I am a principal engineer at Jane.com. Although I've worked in several languages, my current passion is JavaScript. I love learning, sharing what I learn, and trying to write clean, well-tested code. I'm only doing this until my comedy career takes off.
ASTs, or abstract syntax trees, are tree-like representations of your code. Once your code is represented as an abstract syntax tree, you can perform all sorts of tasks on it, such as analyzing your code for problems or transforming it. It fact, many tools that you use today, such as Babel, Prettier and ESLint leverage ASTs to perform their work.
In this talk, I’ll talk about what ASTs are, and we’ll look at some examples using AST Explorer. Additionally, I’ll show how you can use jscodeshift and recast to automate code changes on your existing code base, including examples that I have done on my own code base. Why take hours performing tedious and error-prone manual changes, when you can automate them in minutes?

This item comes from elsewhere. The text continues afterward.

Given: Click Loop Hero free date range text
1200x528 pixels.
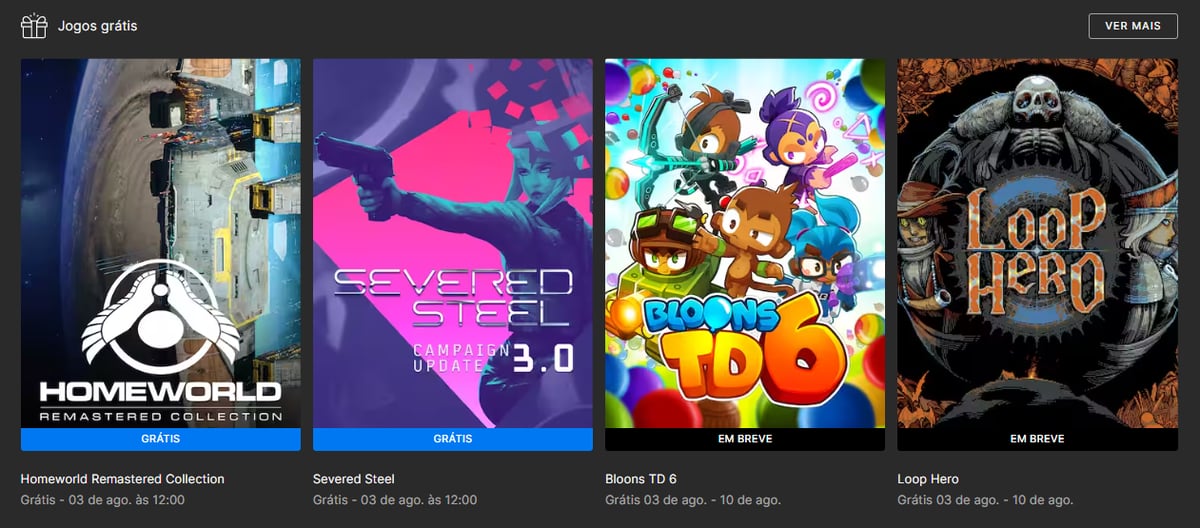Looking at the screenshot, I should click(x=985, y=500).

I remember when I was going through my college engineering math courses. On a regular basis we were introduced to new concepts such as differential equations, integrals, and Fourier transforms. While learning these was fairly straightforward, what frequently tripped us up on tests was the algebra: the fundamentals that we’d learned several years’ earlier.

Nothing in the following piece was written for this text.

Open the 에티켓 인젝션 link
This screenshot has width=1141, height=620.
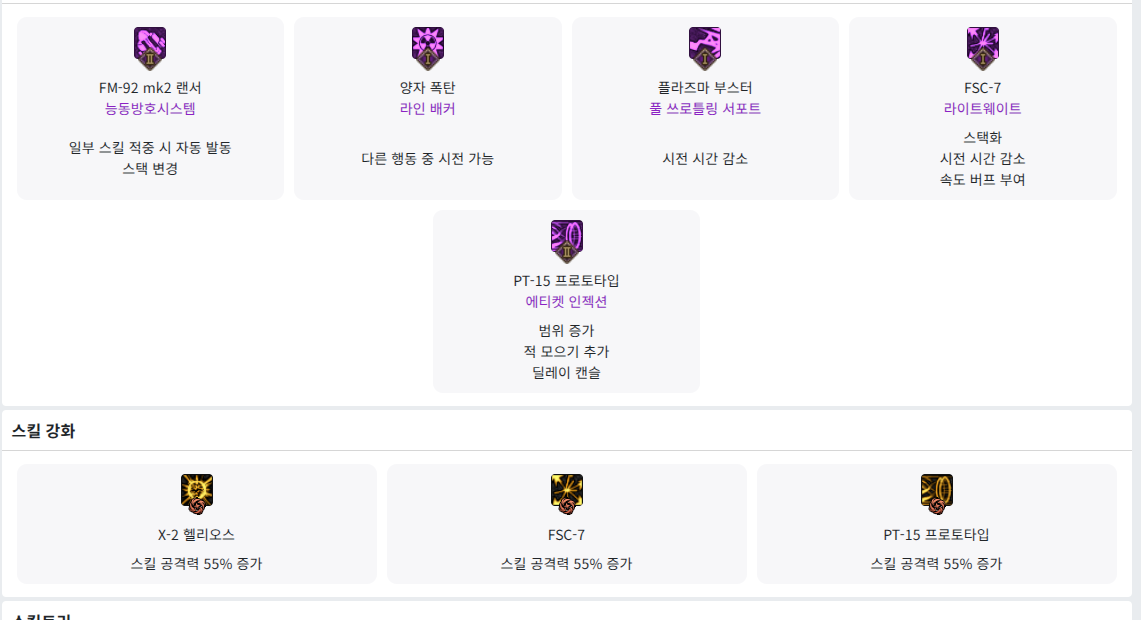click(x=566, y=302)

I see a similar problem today. With so many language features being added to JavaScript, such as generators, async/await, and promises, and so many new libraries and frameworks, we often forget the fundamentals: the powerful functions available on Array and Object. These functions can make it easier to filter, extract, transform, and summarize data. In this talk, I’ll go over the fundamental functions and language constructs that Array and Object provide. Whether you’re fairly new to JavaScript or are a seasoned pro, it’s good to review the fundamentals.